Alice Allevi, i 30 anni e le nuove consapevolezze



In queste settimane, la RAI sta mandando in onda una fiction tratta da una serie di romanzi di Alessia Gazzola, "L'Allieva".
Quando, ormai cinque anni fa, entrando in libreria vidi sul banco delle novità il romanzo che iniziava le avventure di Alice Allevi, ne fui subito conquistata. Alice, a metà fra Kay Scarpetta e Grey's Anatomy - così recitava la frase sulla bandella - mi conquistò al primo capitolo.
Alice è una donna normale, con problemi normalissimi: non sa cosa vuol fare da grande, l'ansia da prestazione sul lavoro, l'insicurezza cronica, un'imbranataggine da record e l'intraprendenza guidata dall'istinto.
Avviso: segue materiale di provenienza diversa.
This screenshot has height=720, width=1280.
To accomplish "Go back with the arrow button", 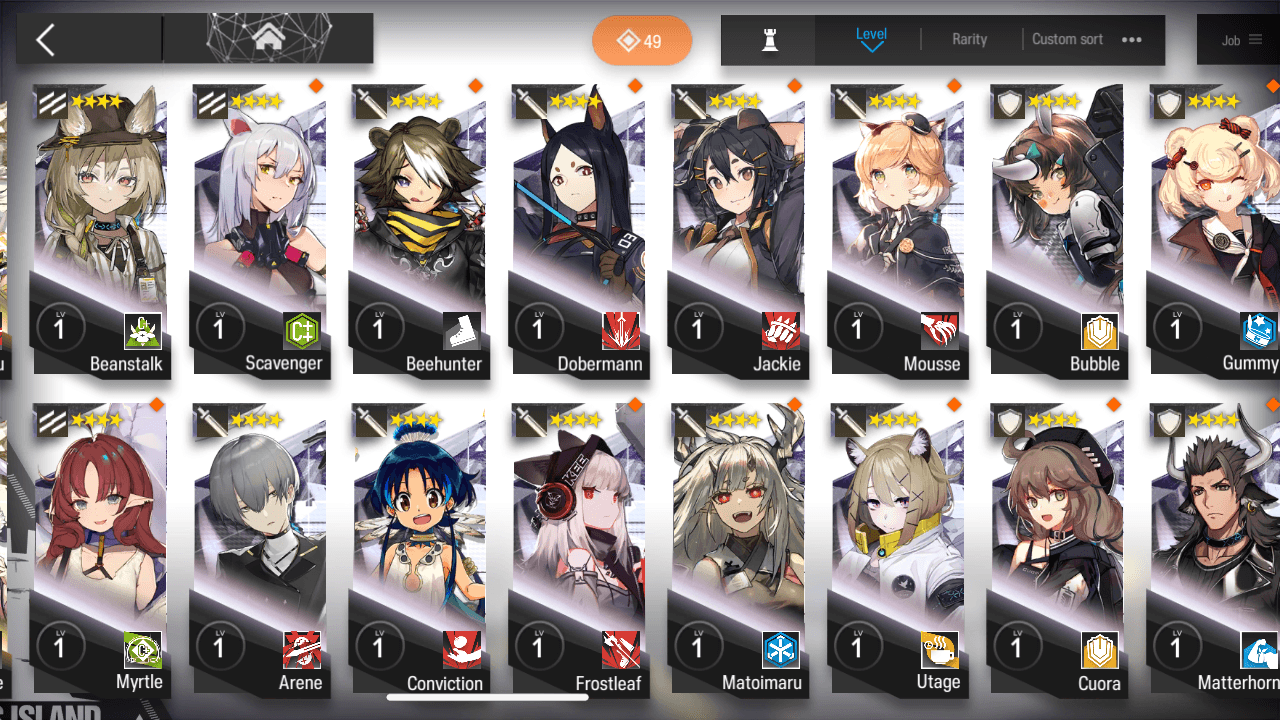I will 46,40.
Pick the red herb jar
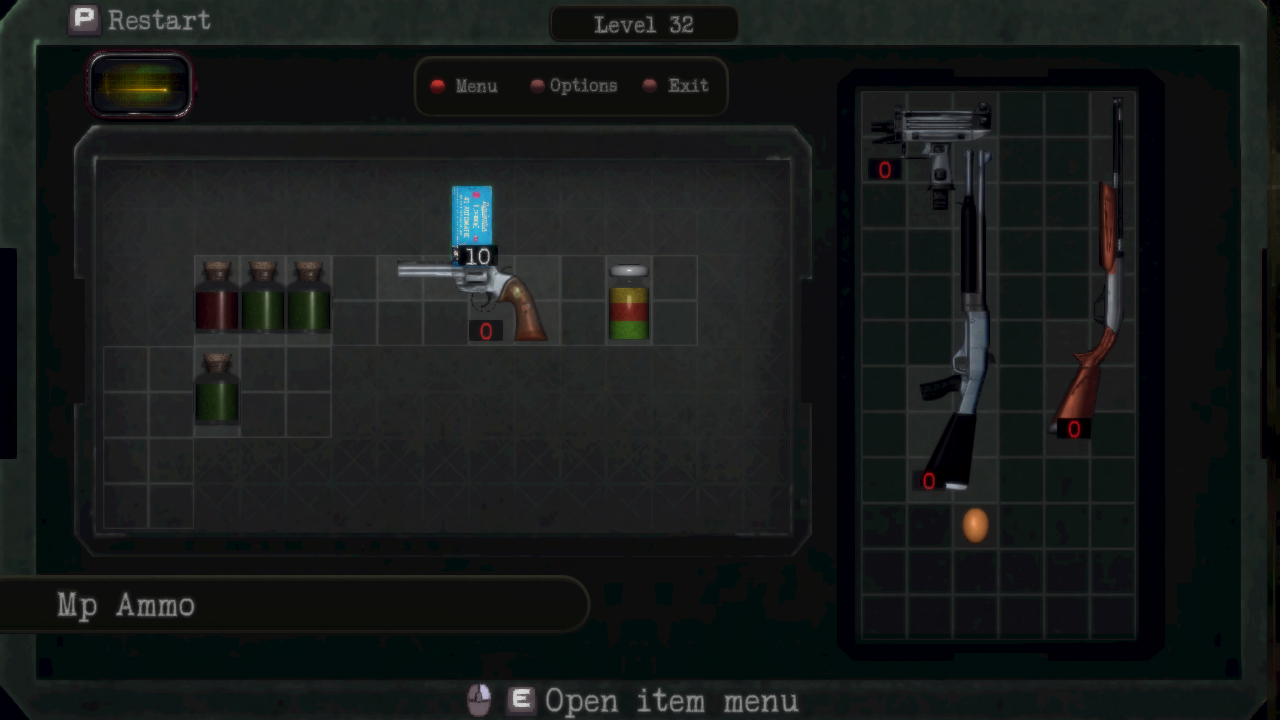 217,297
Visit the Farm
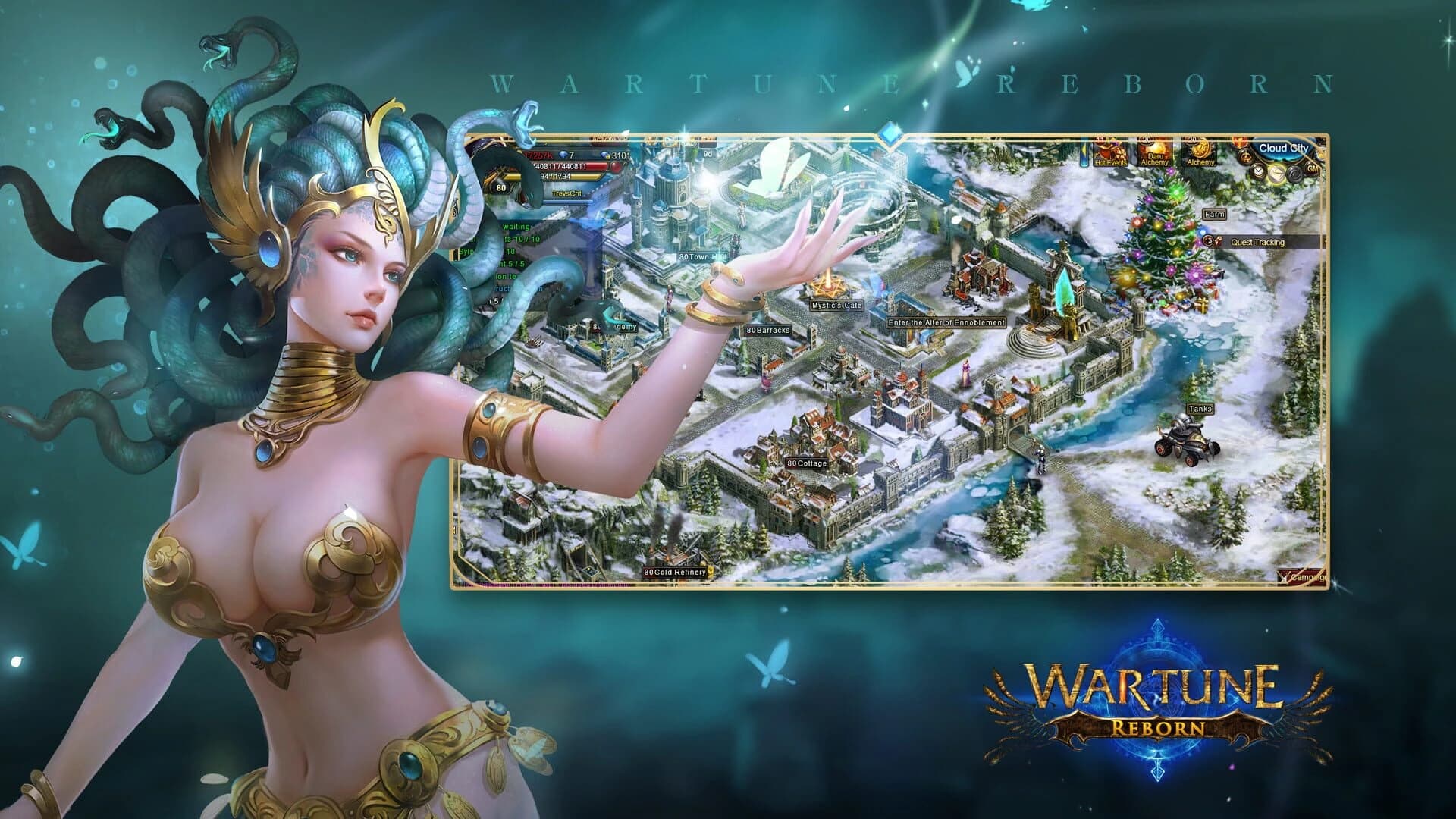The width and height of the screenshot is (1456, 819). [x=1215, y=215]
Alice è tutti noi. Alice non si alza con i capelli perfetti e il trucco perfetto. Alice ama la moda e paga cara la sua passione. Letteralmente. Alice è confusa: su se stessa, sull'amore, sulle amicizie. Alice ha una famiglia premurosa alle spalle con la quale ha un rapporto pacifico e perfettamente normale. Niente traumi per Alice. Niente passato burrascoso. Alice è una ragazza normale con problemi normali. E questo la rende noiosa?NO!Alice è meravigliosa proprio per questo.
Nel corso dei cinque romanzi che la vedono protagonista, il lettore la vede crescere e maturare. Impara molto non solo sul lavoro ma soprattutto su se stessa e su cosa vuole dalla sua vita relazionale e non vedo l'ora di vedere dove questo la porterà un giorno, perché Alice è così vicina a noi, persone reali, che il suo successo diventa il mio successo, la sua delusione diventa la mia delusione e le dure lezioni che riceve, sono lezioni che, in un modo o nell'altro, abbiamo ricevuto anche noi.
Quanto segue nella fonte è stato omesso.